RANK protein promotes the initiation, progression and metastasis of human breast cancer
Researchers from the Bellvitge Biomedical Research Institute (IDIBELL) have shown that overactivation of the RANK signalling pathway promotes the initiation, progression and metastasis of tumours in human breast epithelial cells by dedifferentiation of breast cells to stem cells. The results of this study have been advanced in the electronic edition of the journal Cancer Research.
The study was coordinated by Eva Gonzalez-Suarez, head of the IDIBELL research group on Transformation and Metastasis. A year ago, the team published a paper which showed that this pathway is also relevant in breast tumours in mouse models. "We saw that when this pathway is overactive, animals were more susceptible to developing breast cancer and that tumours decreased when we pharmacologically inhibited the pathway" (Gonzalez-Suarez et. Al. Nature 2010).
The starting point of this study was to observe the effect in humans of overexpression of RANK. First, the researchers used healthy mammary epithelial cell lines and found that "RANK receptor overexpression induces characteristics of stem cells and epithelial-mesenchymal transition to our cells, taking on characteristics of malignancy but without developing tumours."
The next step was to observe the effects of protein overexpression in breast tumour cells. "We saw how it generated an increasing in tumour stem cells, and when we injected it in animal models, tumourogenesis and metastasis increased."
Finally, they used clinical samples of breast tumours. Cancer cells with high levels of RANK were associated with basal type tumours, high-grade tumours, and more aggressive ones with more proliferation and metastasis.

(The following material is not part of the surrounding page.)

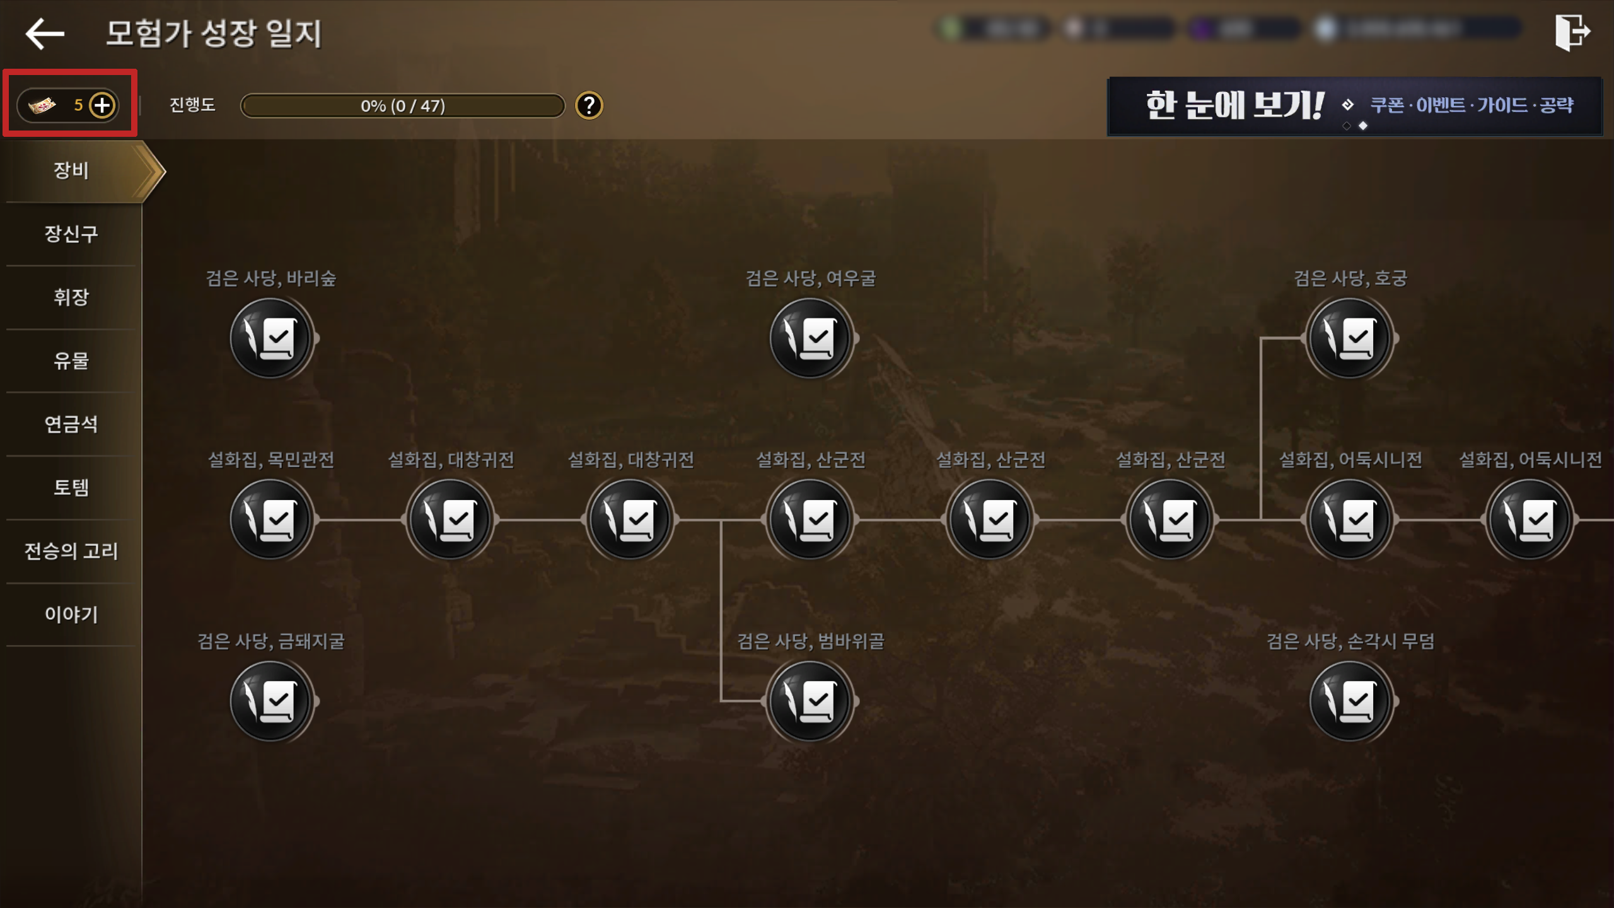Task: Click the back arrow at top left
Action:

This means that "high levels of protein are associated with poor prognosis tumours."
Therefore, this study corroborates in human cells what it had already been seen in mice, "an increasing in the activation of the RANK signalling pathway may be associated with an increased initiation, progression and metastasis of breast cancer."

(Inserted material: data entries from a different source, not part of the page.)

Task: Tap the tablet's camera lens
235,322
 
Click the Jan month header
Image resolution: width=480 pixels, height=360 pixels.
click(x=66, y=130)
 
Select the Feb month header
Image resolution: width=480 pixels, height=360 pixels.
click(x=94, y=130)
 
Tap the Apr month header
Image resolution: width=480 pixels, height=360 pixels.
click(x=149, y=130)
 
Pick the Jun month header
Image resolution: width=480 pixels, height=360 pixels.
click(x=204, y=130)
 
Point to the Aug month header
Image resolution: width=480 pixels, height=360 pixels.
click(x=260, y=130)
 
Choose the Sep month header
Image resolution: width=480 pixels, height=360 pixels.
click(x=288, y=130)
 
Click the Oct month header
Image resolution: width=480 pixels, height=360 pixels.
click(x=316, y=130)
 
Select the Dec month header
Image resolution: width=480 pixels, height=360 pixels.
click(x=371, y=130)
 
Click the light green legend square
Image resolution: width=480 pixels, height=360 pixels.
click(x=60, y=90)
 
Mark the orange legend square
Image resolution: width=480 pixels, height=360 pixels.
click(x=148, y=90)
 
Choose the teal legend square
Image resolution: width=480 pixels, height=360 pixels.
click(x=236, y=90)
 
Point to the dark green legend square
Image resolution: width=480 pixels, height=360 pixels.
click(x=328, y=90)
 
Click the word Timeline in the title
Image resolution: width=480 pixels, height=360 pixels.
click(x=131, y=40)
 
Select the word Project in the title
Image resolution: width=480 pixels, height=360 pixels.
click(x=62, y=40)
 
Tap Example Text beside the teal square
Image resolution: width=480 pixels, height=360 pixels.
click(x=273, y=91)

The next step, according to researcher Eva Gonzalez-Suarez, would be "first, confirm these studies with a larger number of samples and secondly explore the therapeutic possibilities."
As explained Gonzalez-Suarez, "there is a theory which says that chemotherapy treatments kill tumour cells but do not affect cancer stem cells, which could reinitiate the tumour after treatment. If indeed this pathway has the ability to restart the tumours and metastatic capacity increase, a combination of RANK inhibitor with chemotherapy may have important therapeutic effects. "
Currently, there is a pharmacological inhibitor of RANK signalling pathway used in clinics, in the treatment of osteoporosis and bone metastases.